FAQ
General
Are you a data broker? Strictly speaking, no. We do not aim to redistribute others’ proprietary datasets standalone. Any dataset that we make available as a listing on Snowflake Marketplace meets at least some of the following criteria:
- Is transformed to match our centralized schema
- Has normalized entities that match our index of that entity
- Is combined with other datasets
- Is extrapolated or modeled to be representative of the real world
I have a dataset I would like to monetize, do you consult companies in monetization? Yes, although it depends on the dataset and your business model.
If your dataset is valuable on its own and you intend to monetize it directly, you likely do not need us: you can simply list your dataset on the Snowflake Marketplace. If your dataset would be more valuable if combined with other data assets or requires significant transformation to make it commercially viable, then we might be the right fit for a partnership. Please Contact Us.
What terms apply? Most of our listings (both free and paid) follow our standard terms of service. But sometimes we have custom terms for our paid products that will be included in the specific product listing when you purchase via the Snowflake Marketplace.
Snowflake Datasets & Updates
How do you determine which public data products are free and which are paid?
We aim to make all public domain data, typically from government releases, free of charge for internal use.
We structure that data to make it compatible across products with a common geo_id
. Often, government releases serve
as good benchmarks for external, proprietary data (for example, a proprietary real-time measure of inflation should
align to the monthly Bureau of Labor Statistics Inflation release).
For production use cases, the Snowflake Data Foundations paid product includes technical support, external derivative usage, point-in-time history, and backwards compatibility in addition to enterprise-only public datasets.

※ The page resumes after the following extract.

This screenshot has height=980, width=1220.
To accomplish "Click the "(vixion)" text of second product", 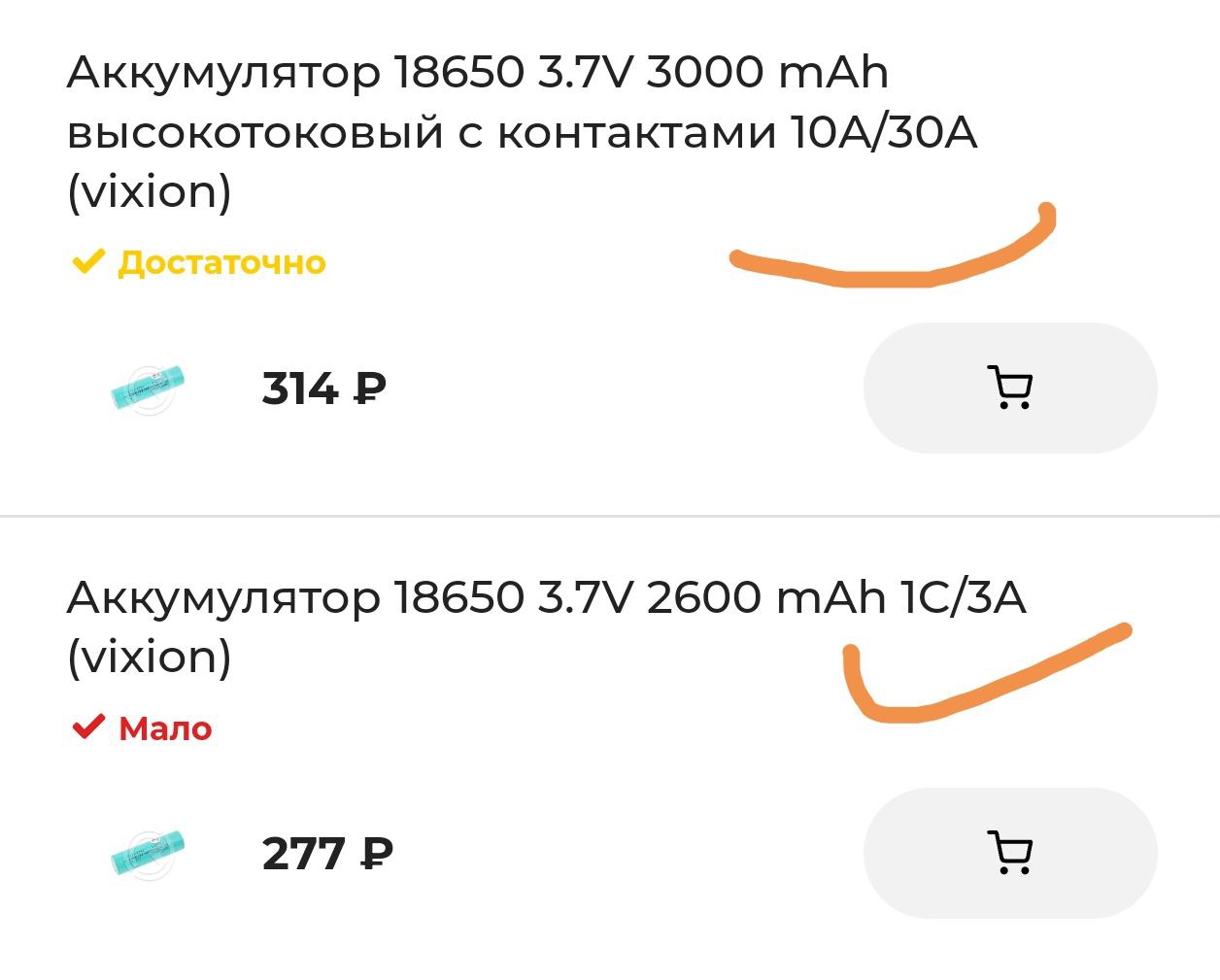I will pos(150,657).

How often do datasets update and how do I receive updates? Each dataset (i.e. listing on the Snowflake Marketplace) updates at a different frequency, largely driven by the release time of the underlying data generating process. For instance, public domain datasets from government agencies update as frequently as the government releases new data. You can find release schedules from underlying sources on a dataset's documentation page in the "Data Sources and Release Frequency" section.
All updates across Snowflake datasets are tracked in our changelog.
How do you measure data quality? How will I know if there are data quality issues? For public domain data our intention is to pass through data, as accurately and quickly as possible, based on the government releases.
Our aim is to alert users to known issues. By default, the email used to mount a dataset in Snowflake Marketplace receives updates for known data issues.
If you see issues with data, please email us at snowflake-public-data@snowflake.com.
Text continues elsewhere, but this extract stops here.